Rester dans un club c'est une chance et il faut pouvoir le mériter. Dans une carrière, on connaît des hauts et des bas. Il faut réussir à se maintenir au haut niveau sous peine de ne pas être conservé. De nos jours, les clubs brassent beaucoup de joueurs : ils prennent un mec, ils le remplacent, ils en prennent un autre. Rester dans un club, c'est compliqué.

As-tu jamais été tenté d'aller voir ailleurs ?

J'avais envie de rester à Montpellier, de grandir avec ce club. J'étais motivé par l'idée de lui apporter un titre. Ça ne sert à rien de remuer le passé, mais j'ai eu des offres de clubs que j'ai refusées. Et l'année suivante, ce club était champion. C'est raté, c'est comme ça. Ça fait partie des choix de la vie.

On a vu des joueurs raccrocher avant 30 ans . Qu'est-ce que ça t'inspire ?

Ça montre que le rugby pro est usant. Il demande beaucoup de force mentale. Il faut avoir les reins solides, perdurer, rester dans la performance, surmonter les déceptions, les coups durs.

Comme ne pas avoir plus de sélections avec les Bleus ?

Quand on évolue au plus haut niveau, on souhaite jouer en équipe de France. On espère toujours mais quand on t'annonce qu'il faut laisser la place à la nouvelle génération, et que les joueurs ne manquent pas à ton poste, il faut être lucide. Il y avait meilleur que moi. J'étais forcément déçu mais il n'y a pas d'injustice.

Les Bleus version Galthié t'ont-ils séduit ?

Moi et beaucoup de monde par l'enthousiasme qu'ils ont mis, l'envie qui se dégageait de cette équipe. Elle a fait plaisir à voir, enchaîné de bons matchs. Ça fait du bien à l'équipe de France et aux supporters. Elle donne de l'espoir en vue de 2023 mais il faut tenir dans la durée. Les talents sont présents en France. Il y a des très bons jeunes. Ces performances valident le fait que la formation française est bien présente. C'est une certaine récompense pour le rugby français.

Du haut de tes 15 ans de carrière pro, quels conseils donnerais-tu à un jeune qui rêve de tout ça ?

Je lui dirais de savoir saisir les opportunités. S'il ne joue pas dans un club de Top 14 et qu'on lui propose quelque chose en Pro D2, il faut qu'il saisisse cette chance-là.
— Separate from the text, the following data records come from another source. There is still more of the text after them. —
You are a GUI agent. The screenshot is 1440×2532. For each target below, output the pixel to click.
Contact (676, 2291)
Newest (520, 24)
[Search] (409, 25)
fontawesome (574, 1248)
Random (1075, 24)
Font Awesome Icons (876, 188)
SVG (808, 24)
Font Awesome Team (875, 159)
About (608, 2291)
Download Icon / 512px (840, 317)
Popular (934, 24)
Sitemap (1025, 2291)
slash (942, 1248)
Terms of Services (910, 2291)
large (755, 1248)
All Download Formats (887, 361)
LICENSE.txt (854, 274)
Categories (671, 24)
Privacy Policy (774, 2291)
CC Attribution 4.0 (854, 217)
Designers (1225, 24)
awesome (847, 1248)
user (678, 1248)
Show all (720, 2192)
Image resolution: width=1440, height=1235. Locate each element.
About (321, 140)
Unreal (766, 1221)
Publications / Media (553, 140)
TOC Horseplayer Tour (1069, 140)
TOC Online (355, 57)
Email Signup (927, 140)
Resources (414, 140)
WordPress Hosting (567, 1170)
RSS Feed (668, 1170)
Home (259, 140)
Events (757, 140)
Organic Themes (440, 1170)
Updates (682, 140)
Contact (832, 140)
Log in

Il peut prouver qu'il mérite sa place. On l'a vu avec Anthony Bouthier qui a brillé en Pro D2 avant de débarquer chez nous. Il était sur une phase ascendante et maintenant il est en équipe de France. D'autres ont su saisir leur chance directement en Top 14 comme Arthur Vincent qui s'est lancé et qui est maintenant en pleine confiance. Tout peut arriver, un titulaire qui se blesse et on te donne du temps de jeu. Tu fais un bon match, un deuxième et à partir de là, c'est difficile de te sortir de la feuille. La chance se crée comme ça.

L'actualité hors des terrains est assez lourde avec notamment le moment Black Lives Matter. Le rugby a-t-il un rôle à jouer ?

Je pense que oui. Quand j'étais petit, on m'a présenté le rugby comme un des rares sports qui accepte tout le monde. Et quand je dis tout le monde, c'est quel que soit ta couleur de peau, ta taille, ton poids. Il y a d'autres disciplines où c'est plus compliqué comme le basketball où il faut quand même être assez grand pour réussir. Le rugby c'est un sport où on prend les qualités de chacun pour en faire un collectif. Il peut véhiculer cette image d'intégration où on ne fait pas de différences. On voit que le rugby prend un peu plus de place dans le paysage français en étant pratiqué dans des lieux où ce n'était pas le cas avant.  Il y a eu des avancées dans ce sens. Il suffit de voir la mixité dans l'équipe de France.

quentin2dakar
quentin2dakar
Merci les gars, Fufu c'est vraiment un chic type et qui a porté et apporté à son équipe beaucoup de choses. On le verra de moins en moins dans les années à venir mais être pro 15 ans avec des performances souvent très bonnes, ce n'est pas donner à tout le monde.